Francy ha un pancione che sta per scoppiare – darà a breve alla luce Belle – ma non sono i pensieri della maternità che la turbano. Deve piuttosto far fronte ai problemi insorti a causa della vasta organizzazione criminale da lei gestita, ereditata dal padre Joseph, uno di quei padri di cui i figli non possono fare a meno di subirne l’autorevolezza e cercarne l’approvazione. Francy coltiva una famiglia variegata: un marito-zerbino che la ama, ma per cui lei nutre sentimenti contrastanti, tra cui un grandissimo affetto, un figlio ribelle, una sorella, Christine, con cui non ha sintonie se non di lavoro. La vera sorella per Francy non è quella di sangue: è Lilla Marie, l’amica fidata, il braccio destro adibito a lavori sporchi – come sbarazzarsi dei cadaveri o eliminare i nemici –, l’insostituibile. Quella che pulisce laddove Francy deturpa, consapevole che dall’umanità “normale” non arriverà mai ammirazione né comprensione. Essere a capo di tale gang efferata la rende cosciente delle sue trasgressioni etiche, tanto che è lei la prima a crearsi degli alibi:

«Francy sapeva che molta gente – se fosse stata a conoscenza della sua attività – l’avrebbe guardata come un essere ripugnante. A volte le veniva qualche dubbio sulla legittimità di quello che faceva, ovviamente, ma quel dubbio, di solito, evaporava in fretta.

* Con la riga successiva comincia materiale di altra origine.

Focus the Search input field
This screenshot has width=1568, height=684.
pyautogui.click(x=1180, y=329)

Era convinta che quanto faceva fosse buono e giusto. La gente aveva bisogno di droga e qualcuno doveva pur soddisfare quel bisogno. Chi si drogava lo faceva perché lo desiderava. Chi pensava che fosse sbagliato era anche contrario al libero arbitrio. Sì, dava dipendenza, ma una volta che uno cominciava con quella merda doveva assumersi la responsabilità delle conseguenze

[...] A Francy lo Stato non piaceva: aveva visto come si defilava, lasciando gli individui abbandonati a se stessi. Si meritava il disordine e la confusione che aveva scatenato».

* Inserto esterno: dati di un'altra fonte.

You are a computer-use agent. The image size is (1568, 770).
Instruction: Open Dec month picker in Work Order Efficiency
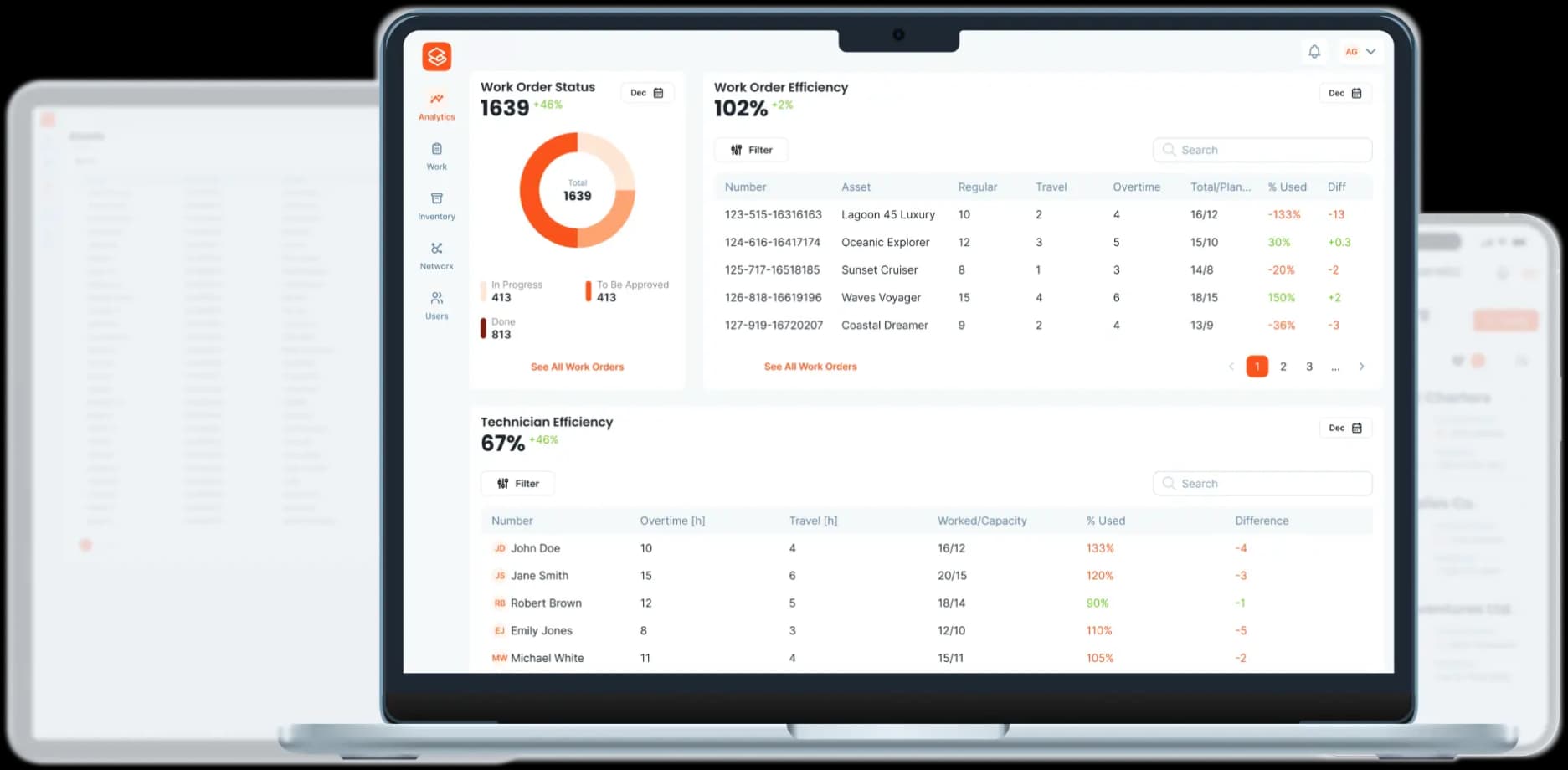point(1344,93)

La protagonista adempie ai suoi doveri non assecondando la sua doppia natura – è una dura, sì, ma in fondo ha anche un temperamento «fragile come un guscio d’uovo» - e quest’antinomia si manifesta nei suoi attacchi di panico. Non è facile dominarli, tanto più quando si è aggrediti su più fronti e quando la gestione delle sue attività – furti, truffe, estorsioni, corruzione, sfruttamento della prostituzione eccetera eccetera – si complica di alcuni misteri. Chi è Zacharias Cohn, ex ufficiale dell’esercito, adepto in Jugoslavia delle Tigri di Arcan, individuo losco e complesso, che vanta perfino studi in legge ed economia? È stato lui ad aggredirla e a lasciarle davanti a casa la testa mozzata del suo sgherro? Questo ed altri misteri attanagliano la donna, in bilico tra una stanchezza perenne, un matrimonio scricchiolante, una vita in cui c’è sempre un conto da regolare, mentre vede sgretolarsi davanti quelle che credeva essere, fino a quel giorno, le sue certezze.

Un prova molto interessante per un’autrice che rilancia con brio il thriller scandinavo, dimostrando che non è più questione di mode, ma semplicemente di belle letture.